### How to run

* Install libraries using the cell below (for grazie-api-gateway-client you will have to add a custom JB repository)
* Put the production prompt to file `data/prod_prompt.txt`
* Environment variables:
    - `GRAZIE_API_JWT_TOKEN` -- JWT token for grazie (check `api_wrappers/grazie_wrapper.py` to adjust the client initialization if necessary)
    - `HF_TOKEN` -- should _not_ be required; however, if it is, set it to a valid Hugging Face token

In [None]:
!pip install grazie-api-gateway-client
!pip install tqdm
!pip install pandas
!pip install datasets

In [20]:
from api_wrappers.grazie_wrapper import generate_for_prompt
from api_wrappers.hf_data_loader import load_full_commit_with_predictions_as_pandas
from tqdm import tqdm

tqdm.pandas()

In [21]:
with open("data/prod_prompt.txt") as f:
	PROD_PROMPT = f.read().strip()

def prod_prompt(diff):
	return PROD_PROMPT.replace("$diff", diff).replace("$text", "")

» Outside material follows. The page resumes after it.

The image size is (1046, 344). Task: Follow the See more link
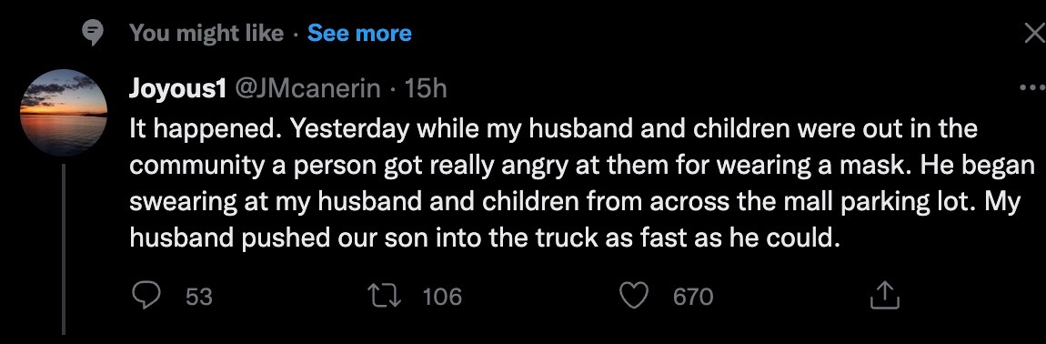359,33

def generate_commit_message_prod(diff):
	generate_for_prompt(prod_prompt(diff))

In [None]:
generate_commit_message_prod("TEST")

In [22]:
DATA = load_full_commit_with_predictions_as_pandas()[["mods", "prediction"]].rename(columns={"mods": "diff", "prediction": "prediction_current"})
DATA.head()

Unnamed: 0,diff,prediction_current
0,"[{'change_type': 'MODIFY', 'old_path': 'cupy/c...",Extend memory management to consider CUDA stre...
1,"[{'change_type': 'MODIFY', 'old_path': 'tests/...",Implement utility methods for parameterized te...
2,"[{'change_type': 'MODIFY', 'old_path': 'numpy/...",Update numpy function imports to use numpy as ...
3,"[{'change_type': 'MODIFY', 'old_path': 'numpy/...",Switch to using internal implementation method...
4,"[{'change_type': 'MODIFY', 'old_path': 'numpy/...",Add type hints and refine array API wrappers\n...


In [None]:
DATA["prediction_prod"] = DATA.progress_apply(lambda row: generate_commit_message_prod(str(row["diff"])), axis=1)

In [23]:
current_avg_length = DATA["prediction_current"].str.len().mean()
print(f"Current average length: {current_avg_length}")

Current average length: 625.5644171779142


In [None]:
prod_avg_length = DATA["prediction_prod"].str.len().mean()
print(f"Prod average length: {prod_avg_length}")

In [None]:
print(f"Length ratio (current / prod): {current_avg_length / prod_avg_length})")